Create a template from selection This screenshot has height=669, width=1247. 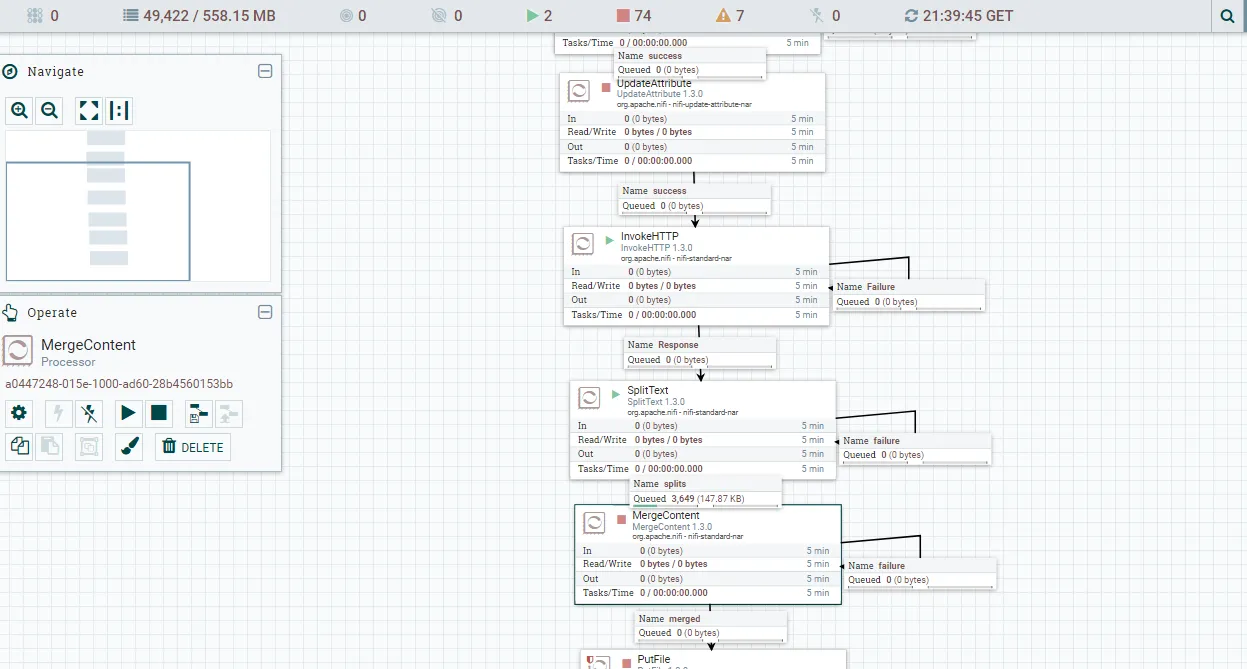coord(199,413)
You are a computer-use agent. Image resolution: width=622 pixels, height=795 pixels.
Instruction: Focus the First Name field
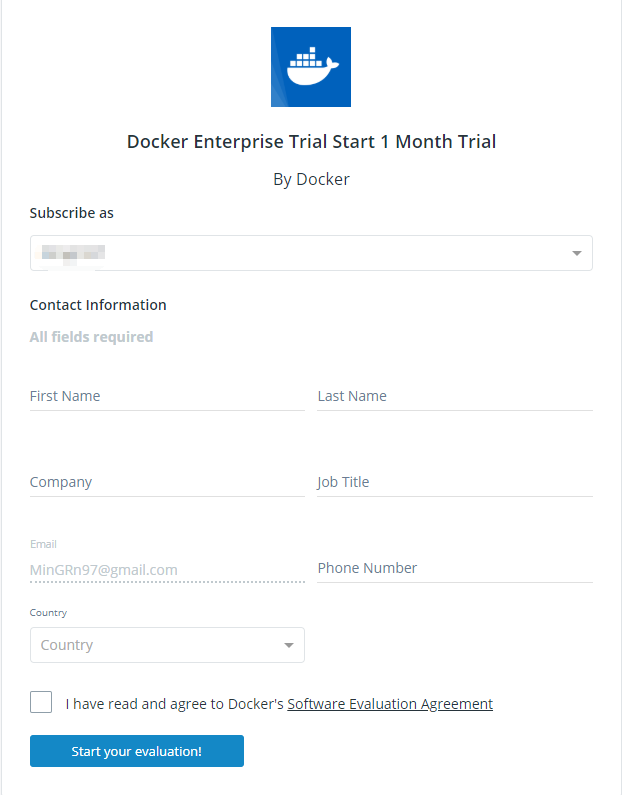(x=167, y=396)
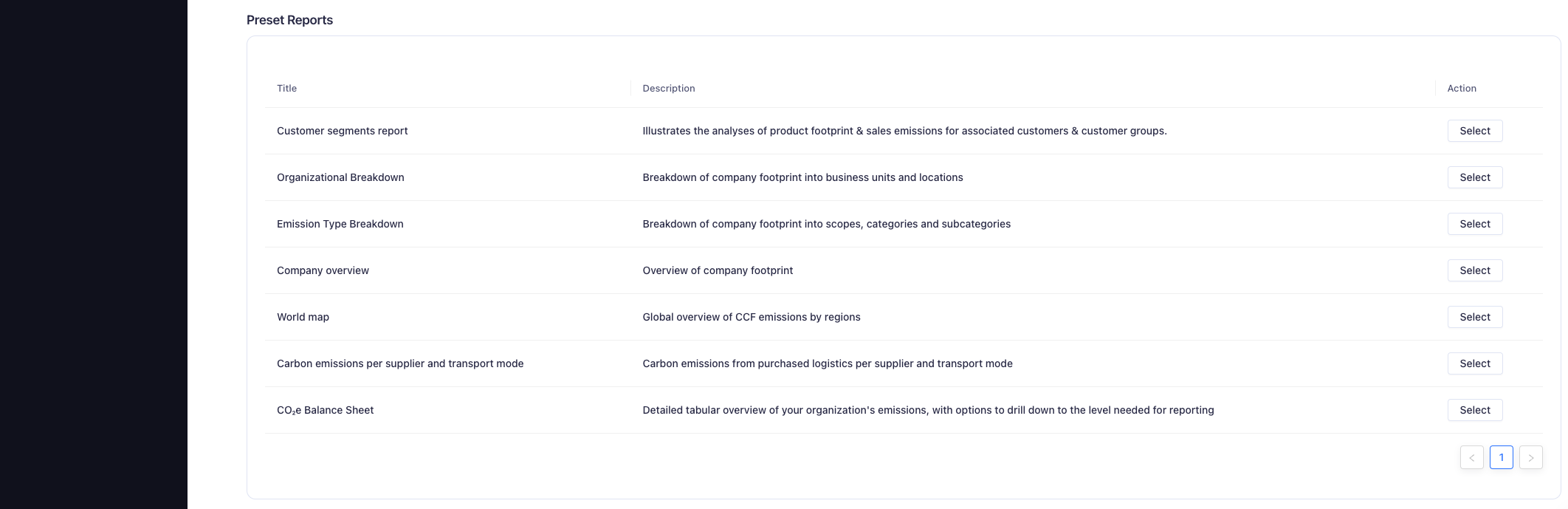The height and width of the screenshot is (509, 1568).
Task: Select the Customer segments report
Action: [x=1474, y=131]
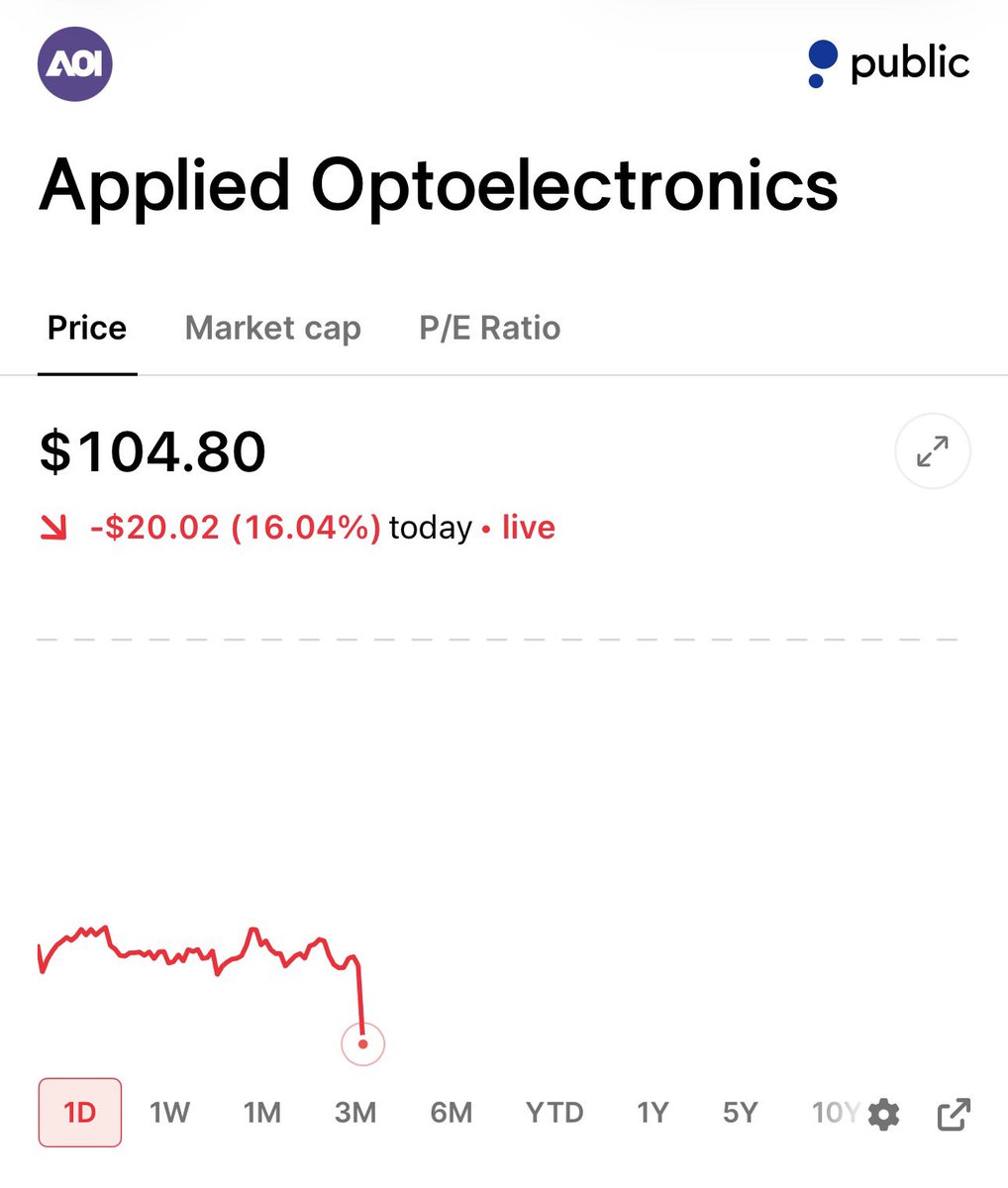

## Assignment
This task calls for the lines from the line holding "You are a computer-use" through the last line above, restated word for word with both ends included and the pictures dropped.

## Task response
You are a computer-use agent. Image resolution: width=622 pixels, height=795 pixels.
Instruction: Focus the First Name field
(x=167, y=396)
The height and width of the screenshot is (509, 1568).
Task: Select the Customer segments report
Action: [x=1474, y=131]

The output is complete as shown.